This week’s featured article from Comment Magazine came in an email with a provocative subject line, “Yes, Human Trafficking Is Popular.” The article itself was provocative as well. Trafficking is a brutal evil, and it has captured the enthusiasm of myriad young activists longing to be part of a noble cause. As explored in a recent Christian Alliance for Orphans’ webinar, the issues of trafficking and orphans are frequently intertwined. At Summit VII, we’ll have workshops on engaging this issue, as well as a keynote interview with a young woman who fell prey to trafficking as an orphan in Russia.

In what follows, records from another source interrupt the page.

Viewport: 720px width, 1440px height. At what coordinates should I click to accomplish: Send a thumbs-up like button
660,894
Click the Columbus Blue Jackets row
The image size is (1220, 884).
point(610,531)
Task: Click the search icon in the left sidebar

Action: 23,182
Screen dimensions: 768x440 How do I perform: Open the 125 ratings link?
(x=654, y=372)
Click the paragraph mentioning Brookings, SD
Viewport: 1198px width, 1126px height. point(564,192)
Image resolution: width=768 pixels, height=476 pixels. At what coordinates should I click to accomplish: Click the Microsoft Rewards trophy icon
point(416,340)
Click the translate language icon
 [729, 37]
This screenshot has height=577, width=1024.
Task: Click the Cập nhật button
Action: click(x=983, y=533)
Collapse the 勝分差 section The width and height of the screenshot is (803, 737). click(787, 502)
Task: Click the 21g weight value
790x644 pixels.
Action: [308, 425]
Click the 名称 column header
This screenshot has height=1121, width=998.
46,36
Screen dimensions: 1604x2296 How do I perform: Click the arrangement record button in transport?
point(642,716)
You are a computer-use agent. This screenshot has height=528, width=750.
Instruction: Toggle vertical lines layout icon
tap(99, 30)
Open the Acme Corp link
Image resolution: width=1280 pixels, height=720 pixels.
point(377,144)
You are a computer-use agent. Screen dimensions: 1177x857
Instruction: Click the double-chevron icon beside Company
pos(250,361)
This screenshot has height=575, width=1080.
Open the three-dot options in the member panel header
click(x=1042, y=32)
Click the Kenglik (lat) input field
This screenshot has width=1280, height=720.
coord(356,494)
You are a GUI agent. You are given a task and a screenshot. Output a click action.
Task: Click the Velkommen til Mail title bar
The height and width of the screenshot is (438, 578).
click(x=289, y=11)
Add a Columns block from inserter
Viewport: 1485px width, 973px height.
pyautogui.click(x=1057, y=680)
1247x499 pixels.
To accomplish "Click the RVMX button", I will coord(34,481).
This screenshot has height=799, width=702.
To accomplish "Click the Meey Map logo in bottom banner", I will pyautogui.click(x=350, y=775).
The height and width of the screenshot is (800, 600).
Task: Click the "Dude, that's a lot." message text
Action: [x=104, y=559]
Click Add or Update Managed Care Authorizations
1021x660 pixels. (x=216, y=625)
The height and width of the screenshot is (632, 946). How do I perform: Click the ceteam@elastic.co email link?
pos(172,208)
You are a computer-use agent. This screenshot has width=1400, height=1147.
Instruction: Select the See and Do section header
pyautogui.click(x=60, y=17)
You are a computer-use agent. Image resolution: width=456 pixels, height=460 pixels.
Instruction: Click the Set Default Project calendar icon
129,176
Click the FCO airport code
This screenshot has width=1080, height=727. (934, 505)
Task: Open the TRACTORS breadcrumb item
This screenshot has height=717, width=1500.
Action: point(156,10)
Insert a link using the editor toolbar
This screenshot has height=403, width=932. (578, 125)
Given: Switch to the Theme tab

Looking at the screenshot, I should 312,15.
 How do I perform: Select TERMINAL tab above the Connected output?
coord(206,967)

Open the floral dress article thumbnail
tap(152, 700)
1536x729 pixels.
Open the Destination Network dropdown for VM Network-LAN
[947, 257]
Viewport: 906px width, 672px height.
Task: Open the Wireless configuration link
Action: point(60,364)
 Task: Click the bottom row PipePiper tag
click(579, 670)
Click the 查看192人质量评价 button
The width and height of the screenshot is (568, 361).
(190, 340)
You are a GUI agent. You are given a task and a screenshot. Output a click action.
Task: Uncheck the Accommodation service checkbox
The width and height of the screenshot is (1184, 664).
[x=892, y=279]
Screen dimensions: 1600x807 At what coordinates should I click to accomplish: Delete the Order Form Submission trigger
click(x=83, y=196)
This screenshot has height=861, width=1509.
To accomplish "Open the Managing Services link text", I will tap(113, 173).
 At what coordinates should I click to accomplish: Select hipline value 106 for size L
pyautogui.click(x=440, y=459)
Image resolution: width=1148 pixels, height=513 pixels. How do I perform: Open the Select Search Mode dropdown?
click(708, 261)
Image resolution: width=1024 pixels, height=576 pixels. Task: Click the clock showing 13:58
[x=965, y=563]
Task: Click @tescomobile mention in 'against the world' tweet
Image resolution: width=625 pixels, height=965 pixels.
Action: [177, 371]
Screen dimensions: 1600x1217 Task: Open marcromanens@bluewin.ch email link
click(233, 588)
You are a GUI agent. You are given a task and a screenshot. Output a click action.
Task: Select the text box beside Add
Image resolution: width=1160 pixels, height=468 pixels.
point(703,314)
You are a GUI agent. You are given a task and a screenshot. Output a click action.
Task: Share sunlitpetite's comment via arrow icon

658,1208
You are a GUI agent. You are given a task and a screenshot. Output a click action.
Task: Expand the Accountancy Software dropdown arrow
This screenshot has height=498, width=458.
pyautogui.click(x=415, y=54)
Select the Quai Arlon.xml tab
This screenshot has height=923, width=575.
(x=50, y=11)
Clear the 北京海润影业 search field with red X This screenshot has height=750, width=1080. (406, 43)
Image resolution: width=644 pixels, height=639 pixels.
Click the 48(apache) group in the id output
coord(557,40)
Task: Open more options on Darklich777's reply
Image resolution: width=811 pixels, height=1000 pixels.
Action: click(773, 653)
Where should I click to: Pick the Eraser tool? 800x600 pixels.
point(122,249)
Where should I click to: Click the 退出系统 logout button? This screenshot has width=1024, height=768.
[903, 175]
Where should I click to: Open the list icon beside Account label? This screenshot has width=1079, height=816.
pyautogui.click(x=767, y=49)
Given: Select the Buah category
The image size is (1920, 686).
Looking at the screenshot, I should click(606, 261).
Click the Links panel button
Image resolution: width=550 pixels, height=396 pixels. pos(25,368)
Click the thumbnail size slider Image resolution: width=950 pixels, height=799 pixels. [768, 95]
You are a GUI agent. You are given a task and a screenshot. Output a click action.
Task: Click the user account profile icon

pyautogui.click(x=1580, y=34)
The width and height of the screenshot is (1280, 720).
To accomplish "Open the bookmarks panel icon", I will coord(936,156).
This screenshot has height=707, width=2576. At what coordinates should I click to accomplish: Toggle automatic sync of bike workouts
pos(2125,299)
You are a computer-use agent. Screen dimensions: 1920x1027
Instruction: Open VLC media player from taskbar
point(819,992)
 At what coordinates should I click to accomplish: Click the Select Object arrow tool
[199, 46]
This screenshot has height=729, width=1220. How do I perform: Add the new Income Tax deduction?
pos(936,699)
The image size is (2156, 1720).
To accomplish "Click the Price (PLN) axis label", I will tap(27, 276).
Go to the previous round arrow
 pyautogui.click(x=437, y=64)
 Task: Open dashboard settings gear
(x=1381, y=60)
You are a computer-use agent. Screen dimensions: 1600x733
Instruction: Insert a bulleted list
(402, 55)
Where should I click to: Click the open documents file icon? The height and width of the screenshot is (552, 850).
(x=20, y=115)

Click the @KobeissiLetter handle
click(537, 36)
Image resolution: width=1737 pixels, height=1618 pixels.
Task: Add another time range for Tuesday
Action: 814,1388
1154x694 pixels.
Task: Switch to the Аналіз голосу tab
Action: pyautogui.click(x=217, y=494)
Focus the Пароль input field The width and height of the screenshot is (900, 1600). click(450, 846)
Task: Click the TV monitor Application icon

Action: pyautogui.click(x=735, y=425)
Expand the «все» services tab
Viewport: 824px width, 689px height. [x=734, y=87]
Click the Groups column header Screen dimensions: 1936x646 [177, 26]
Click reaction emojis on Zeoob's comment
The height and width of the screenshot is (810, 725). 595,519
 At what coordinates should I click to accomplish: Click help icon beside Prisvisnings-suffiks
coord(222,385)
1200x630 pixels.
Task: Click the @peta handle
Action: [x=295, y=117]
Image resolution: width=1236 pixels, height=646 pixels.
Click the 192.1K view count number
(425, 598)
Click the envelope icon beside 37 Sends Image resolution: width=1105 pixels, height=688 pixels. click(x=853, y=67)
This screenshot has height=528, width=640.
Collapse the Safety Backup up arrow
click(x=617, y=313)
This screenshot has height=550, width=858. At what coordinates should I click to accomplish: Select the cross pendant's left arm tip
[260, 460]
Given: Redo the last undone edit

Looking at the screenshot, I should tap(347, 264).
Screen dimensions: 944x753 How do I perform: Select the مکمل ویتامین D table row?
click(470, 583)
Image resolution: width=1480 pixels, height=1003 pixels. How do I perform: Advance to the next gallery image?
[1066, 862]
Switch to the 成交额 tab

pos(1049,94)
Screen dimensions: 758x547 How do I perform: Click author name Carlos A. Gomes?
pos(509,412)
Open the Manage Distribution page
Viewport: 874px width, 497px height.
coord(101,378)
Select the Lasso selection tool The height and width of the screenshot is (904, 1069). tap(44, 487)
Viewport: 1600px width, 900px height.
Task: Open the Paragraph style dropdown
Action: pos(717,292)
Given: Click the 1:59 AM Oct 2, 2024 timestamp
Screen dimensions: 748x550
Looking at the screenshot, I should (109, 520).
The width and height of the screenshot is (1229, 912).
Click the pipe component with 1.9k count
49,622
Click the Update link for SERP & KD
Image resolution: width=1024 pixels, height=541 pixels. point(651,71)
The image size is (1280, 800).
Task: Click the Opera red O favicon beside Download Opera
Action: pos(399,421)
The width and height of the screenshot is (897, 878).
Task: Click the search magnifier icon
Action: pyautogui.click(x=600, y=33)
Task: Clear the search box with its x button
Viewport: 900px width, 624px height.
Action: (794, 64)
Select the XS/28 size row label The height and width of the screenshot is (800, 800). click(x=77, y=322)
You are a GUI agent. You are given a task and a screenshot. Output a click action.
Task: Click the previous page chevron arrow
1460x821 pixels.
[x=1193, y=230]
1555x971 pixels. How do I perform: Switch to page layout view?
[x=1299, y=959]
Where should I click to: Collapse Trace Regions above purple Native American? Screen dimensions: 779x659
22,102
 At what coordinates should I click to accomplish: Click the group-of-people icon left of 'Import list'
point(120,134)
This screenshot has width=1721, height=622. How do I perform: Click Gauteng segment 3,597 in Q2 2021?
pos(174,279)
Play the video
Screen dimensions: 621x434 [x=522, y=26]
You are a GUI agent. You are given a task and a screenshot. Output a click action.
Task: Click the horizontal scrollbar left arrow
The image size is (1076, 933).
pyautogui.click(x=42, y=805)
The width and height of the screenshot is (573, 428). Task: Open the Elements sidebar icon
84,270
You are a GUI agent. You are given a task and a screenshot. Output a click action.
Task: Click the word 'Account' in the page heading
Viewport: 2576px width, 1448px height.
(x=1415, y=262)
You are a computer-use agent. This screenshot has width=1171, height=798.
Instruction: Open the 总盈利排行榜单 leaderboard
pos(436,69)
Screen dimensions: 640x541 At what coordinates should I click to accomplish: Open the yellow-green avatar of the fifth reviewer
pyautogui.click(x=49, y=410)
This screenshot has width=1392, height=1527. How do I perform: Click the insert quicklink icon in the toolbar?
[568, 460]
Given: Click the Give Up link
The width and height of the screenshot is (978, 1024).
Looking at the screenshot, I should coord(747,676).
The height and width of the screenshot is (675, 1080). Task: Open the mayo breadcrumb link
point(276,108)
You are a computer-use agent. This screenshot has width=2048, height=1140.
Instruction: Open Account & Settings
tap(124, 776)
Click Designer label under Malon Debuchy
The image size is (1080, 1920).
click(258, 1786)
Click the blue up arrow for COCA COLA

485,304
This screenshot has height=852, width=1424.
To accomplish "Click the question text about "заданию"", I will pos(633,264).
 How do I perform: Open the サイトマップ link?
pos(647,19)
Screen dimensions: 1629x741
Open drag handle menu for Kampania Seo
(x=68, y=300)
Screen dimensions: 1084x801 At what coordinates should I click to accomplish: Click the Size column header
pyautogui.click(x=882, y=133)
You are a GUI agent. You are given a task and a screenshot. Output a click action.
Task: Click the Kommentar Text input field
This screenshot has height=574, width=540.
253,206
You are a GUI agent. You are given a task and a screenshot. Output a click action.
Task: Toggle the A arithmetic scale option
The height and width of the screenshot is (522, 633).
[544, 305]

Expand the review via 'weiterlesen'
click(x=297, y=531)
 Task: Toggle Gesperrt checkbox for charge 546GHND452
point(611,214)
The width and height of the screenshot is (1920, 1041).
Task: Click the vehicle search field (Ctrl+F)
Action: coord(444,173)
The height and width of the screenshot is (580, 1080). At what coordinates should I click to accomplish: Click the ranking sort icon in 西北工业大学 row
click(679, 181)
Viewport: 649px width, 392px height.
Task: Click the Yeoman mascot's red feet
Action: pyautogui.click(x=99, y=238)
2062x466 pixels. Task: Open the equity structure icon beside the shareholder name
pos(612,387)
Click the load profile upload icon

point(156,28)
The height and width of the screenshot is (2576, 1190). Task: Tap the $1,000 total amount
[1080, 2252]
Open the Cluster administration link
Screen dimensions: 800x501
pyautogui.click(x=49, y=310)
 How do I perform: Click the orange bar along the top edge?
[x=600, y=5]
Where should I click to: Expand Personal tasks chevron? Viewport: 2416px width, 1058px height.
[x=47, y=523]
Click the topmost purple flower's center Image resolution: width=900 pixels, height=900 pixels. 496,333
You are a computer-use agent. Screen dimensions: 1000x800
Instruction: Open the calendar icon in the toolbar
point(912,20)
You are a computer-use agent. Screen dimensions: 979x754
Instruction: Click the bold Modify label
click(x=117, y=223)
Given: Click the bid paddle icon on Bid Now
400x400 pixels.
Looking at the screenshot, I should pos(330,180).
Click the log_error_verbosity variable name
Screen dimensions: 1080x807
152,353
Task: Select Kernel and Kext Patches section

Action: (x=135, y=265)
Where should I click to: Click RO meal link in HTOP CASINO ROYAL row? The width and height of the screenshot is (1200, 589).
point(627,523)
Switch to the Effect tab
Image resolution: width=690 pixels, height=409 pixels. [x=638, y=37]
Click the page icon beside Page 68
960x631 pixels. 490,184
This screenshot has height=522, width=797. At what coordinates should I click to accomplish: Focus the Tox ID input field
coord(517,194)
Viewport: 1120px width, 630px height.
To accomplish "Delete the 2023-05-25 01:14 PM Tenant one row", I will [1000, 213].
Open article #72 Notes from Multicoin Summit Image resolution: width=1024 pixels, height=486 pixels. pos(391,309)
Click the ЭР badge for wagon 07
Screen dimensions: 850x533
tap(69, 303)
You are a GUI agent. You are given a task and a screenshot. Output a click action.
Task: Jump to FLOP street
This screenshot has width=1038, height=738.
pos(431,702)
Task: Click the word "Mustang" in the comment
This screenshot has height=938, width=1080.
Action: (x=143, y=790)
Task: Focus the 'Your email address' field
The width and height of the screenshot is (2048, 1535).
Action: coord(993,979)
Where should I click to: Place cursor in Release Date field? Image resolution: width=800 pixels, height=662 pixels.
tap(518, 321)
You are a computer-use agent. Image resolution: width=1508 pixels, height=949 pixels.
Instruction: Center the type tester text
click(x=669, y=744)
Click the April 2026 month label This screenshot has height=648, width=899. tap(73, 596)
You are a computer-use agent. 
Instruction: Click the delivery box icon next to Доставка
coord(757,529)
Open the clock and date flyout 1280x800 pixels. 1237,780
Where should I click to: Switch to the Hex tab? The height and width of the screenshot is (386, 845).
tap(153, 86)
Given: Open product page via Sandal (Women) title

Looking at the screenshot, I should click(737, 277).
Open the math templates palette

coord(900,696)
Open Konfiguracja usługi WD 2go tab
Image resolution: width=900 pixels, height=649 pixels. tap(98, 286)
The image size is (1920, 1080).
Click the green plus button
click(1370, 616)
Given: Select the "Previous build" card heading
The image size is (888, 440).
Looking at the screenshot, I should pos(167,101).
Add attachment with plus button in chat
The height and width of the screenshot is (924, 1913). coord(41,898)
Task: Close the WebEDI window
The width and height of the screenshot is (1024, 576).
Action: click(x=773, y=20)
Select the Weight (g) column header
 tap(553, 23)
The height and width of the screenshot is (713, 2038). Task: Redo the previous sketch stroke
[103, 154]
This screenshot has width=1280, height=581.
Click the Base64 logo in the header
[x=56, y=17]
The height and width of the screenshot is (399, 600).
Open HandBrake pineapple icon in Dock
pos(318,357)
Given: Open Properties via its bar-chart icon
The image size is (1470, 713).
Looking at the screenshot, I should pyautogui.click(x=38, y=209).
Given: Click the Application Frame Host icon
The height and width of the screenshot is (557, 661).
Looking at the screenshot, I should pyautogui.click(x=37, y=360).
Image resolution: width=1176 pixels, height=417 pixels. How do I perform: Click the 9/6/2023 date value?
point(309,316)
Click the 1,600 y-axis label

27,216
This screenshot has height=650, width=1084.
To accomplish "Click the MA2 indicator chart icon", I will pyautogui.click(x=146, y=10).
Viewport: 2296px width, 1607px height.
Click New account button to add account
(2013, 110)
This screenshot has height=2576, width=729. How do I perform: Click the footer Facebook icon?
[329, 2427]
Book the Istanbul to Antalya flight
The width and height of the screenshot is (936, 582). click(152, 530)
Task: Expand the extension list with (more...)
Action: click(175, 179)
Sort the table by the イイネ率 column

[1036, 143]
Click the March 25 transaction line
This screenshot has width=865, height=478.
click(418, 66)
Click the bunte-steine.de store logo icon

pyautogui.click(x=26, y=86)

At the same time—as explored in this prior blog post—enthusiasm for the anti-trafficking cause can sometimes divert energy from the long, slow, costly acts of service that constitute the bedrock of justice. The article from Comment Magazine that came today, How to Combat the Crime Du Jour, provides a careful counterweight to the “cause enthusiasm” many of us have felt towards getting involved with the trafficking issue. Its author, Laura Bramon Good, pours her days into anti-trafficking efforts, yet she observes:
New abolitionists always tell me they want to do something real. They want to get their hands dirty—but, I often find, not too dirty. It is a peculiar disappointment to watch their faces deflate when I suggest that what would really help human trafficking survivors are loving foster parents, faithful friends, and honest employers who offer good wages and health insurance. Unfortunately, nobody gets paid very well for any of that work. Nobody gets famous for it, either.
Laura Bramon Good clearly has no desire to diminish the significance of real anti-trafficking efforts. It’s her daily work, after all. But she wisely urges that the many visible “advocates” that identify themselves with the cause move beyond concerts, slogans and t-shirts to the more costly choices that constitute real justice—from foster parenting to mentoring to creating good jobs.